== WHAT THIS TASK INVOLVES ==
Render every entry exactly as it appears.

Collected data entries
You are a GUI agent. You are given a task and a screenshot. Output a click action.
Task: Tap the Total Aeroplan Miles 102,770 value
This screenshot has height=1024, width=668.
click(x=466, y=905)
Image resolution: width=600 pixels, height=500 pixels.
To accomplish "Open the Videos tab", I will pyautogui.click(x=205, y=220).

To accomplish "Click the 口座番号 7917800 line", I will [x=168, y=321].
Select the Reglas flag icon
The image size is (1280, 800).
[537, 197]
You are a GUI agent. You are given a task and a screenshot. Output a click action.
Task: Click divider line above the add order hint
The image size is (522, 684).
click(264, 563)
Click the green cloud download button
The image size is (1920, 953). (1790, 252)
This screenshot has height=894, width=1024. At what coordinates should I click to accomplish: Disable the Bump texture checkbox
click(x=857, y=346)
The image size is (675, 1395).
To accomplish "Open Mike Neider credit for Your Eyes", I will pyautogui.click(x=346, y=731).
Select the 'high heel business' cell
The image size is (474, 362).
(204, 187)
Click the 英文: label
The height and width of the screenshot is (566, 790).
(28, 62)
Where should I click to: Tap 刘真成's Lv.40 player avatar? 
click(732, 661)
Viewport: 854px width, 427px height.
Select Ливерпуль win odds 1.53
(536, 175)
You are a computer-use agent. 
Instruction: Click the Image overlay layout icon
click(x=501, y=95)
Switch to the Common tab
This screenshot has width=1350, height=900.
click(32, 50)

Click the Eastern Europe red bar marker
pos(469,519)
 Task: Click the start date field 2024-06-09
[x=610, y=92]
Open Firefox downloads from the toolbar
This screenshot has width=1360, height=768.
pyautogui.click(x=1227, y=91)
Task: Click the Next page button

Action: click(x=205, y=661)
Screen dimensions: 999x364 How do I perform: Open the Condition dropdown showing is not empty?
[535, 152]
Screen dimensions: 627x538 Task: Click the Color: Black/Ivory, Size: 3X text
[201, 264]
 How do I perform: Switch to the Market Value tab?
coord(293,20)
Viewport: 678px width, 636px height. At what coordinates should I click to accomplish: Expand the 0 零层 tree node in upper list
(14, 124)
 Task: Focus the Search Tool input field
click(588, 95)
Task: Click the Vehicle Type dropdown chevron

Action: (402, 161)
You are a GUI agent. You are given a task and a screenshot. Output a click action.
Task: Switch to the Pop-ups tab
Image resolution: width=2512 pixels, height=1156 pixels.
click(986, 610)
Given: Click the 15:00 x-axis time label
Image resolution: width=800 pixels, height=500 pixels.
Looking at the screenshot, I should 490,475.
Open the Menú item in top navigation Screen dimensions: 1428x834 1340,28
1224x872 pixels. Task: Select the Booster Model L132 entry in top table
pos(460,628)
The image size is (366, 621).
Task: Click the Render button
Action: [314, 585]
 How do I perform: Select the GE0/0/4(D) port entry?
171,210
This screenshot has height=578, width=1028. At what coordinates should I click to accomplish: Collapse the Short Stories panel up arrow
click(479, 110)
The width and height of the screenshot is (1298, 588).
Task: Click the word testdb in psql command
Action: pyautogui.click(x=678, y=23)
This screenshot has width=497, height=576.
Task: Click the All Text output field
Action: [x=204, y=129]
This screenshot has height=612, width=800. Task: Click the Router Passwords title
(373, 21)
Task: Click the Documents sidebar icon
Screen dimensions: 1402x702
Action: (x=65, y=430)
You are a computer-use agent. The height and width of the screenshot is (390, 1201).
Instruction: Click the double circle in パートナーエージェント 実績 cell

== ANSWER FOR THE TASK ==
You are a GUI agent. You are given a task and a screenshot. Output a click action.
Task: Tap the Total Aeroplan Miles 102,770 value
This screenshot has height=1024, width=668.
click(x=466, y=905)
Image resolution: width=600 pixels, height=500 pixels.
To accomplish "Open the Videos tab", I will pyautogui.click(x=205, y=220).

To accomplish "Click the 口座番号 7917800 line", I will [x=168, y=321].
Select the Reglas flag icon
The image size is (1280, 800).
[537, 197]
You are a GUI agent. You are given a task and a screenshot. Output a click action.
Task: Click divider line above the add order hint
The image size is (522, 684).
click(264, 563)
Click the green cloud download button
The image size is (1920, 953). (1790, 252)
This screenshot has height=894, width=1024. At what coordinates should I click to accomplish: Disable the Bump texture checkbox
click(x=857, y=346)
The image size is (675, 1395).
To accomplish "Open Mike Neider credit for Your Eyes", I will pyautogui.click(x=346, y=731).
Select the 'high heel business' cell
The image size is (474, 362).
(204, 187)
Click the 英文: label
The height and width of the screenshot is (566, 790).
(28, 62)
Where should I click to: Tap 刘真成's Lv.40 player avatar? 
click(732, 661)
Viewport: 854px width, 427px height.
Select Ливерпуль win odds 1.53
(536, 175)
You are a computer-use agent. 
Instruction: Click the Image overlay layout icon
click(x=501, y=95)
Switch to the Common tab
This screenshot has width=1350, height=900.
click(32, 50)

Click the Eastern Europe red bar marker
pos(469,519)
 Task: Click the start date field 2024-06-09
[x=610, y=92]
Open Firefox downloads from the toolbar
This screenshot has width=1360, height=768.
pyautogui.click(x=1227, y=91)
Task: Click the Next page button

Action: click(x=205, y=661)
Screen dimensions: 999x364 How do I perform: Open the Condition dropdown showing is not empty?
[535, 152]
Screen dimensions: 627x538 Task: Click the Color: Black/Ivory, Size: 3X text
[201, 264]
 How do I perform: Switch to the Market Value tab?
coord(293,20)
Viewport: 678px width, 636px height. At what coordinates should I click to accomplish: Expand the 0 零层 tree node in upper list
(14, 124)
 Task: Focus the Search Tool input field
click(588, 95)
Task: Click the Vehicle Type dropdown chevron

Action: (402, 161)
You are a GUI agent. You are given a task and a screenshot. Output a click action.
Task: Switch to the Pop-ups tab
Image resolution: width=2512 pixels, height=1156 pixels.
click(986, 610)
Given: Click the 15:00 x-axis time label
Image resolution: width=800 pixels, height=500 pixels.
Looking at the screenshot, I should 490,475.
Open the Menú item in top navigation Screen dimensions: 1428x834 1340,28
1224x872 pixels. Task: Select the Booster Model L132 entry in top table
pos(460,628)
The image size is (366, 621).
Task: Click the Render button
Action: [314, 585]
 How do I perform: Select the GE0/0/4(D) port entry?
171,210
This screenshot has height=578, width=1028. At what coordinates should I click to accomplish: Collapse the Short Stories panel up arrow
click(479, 110)
The width and height of the screenshot is (1298, 588).
Task: Click the word testdb in psql command
Action: pyautogui.click(x=678, y=23)
This screenshot has width=497, height=576.
Task: Click the All Text output field
Action: [x=204, y=129]
This screenshot has height=612, width=800. Task: Click the Router Passwords title
(373, 21)
Task: Click the Documents sidebar icon
Screen dimensions: 1402x702
Action: (x=65, y=430)
You are a computer-use agent. The height and width of the screenshot is (390, 1201).
Instruction: Click the double circle in パートナーエージェント 実績 cell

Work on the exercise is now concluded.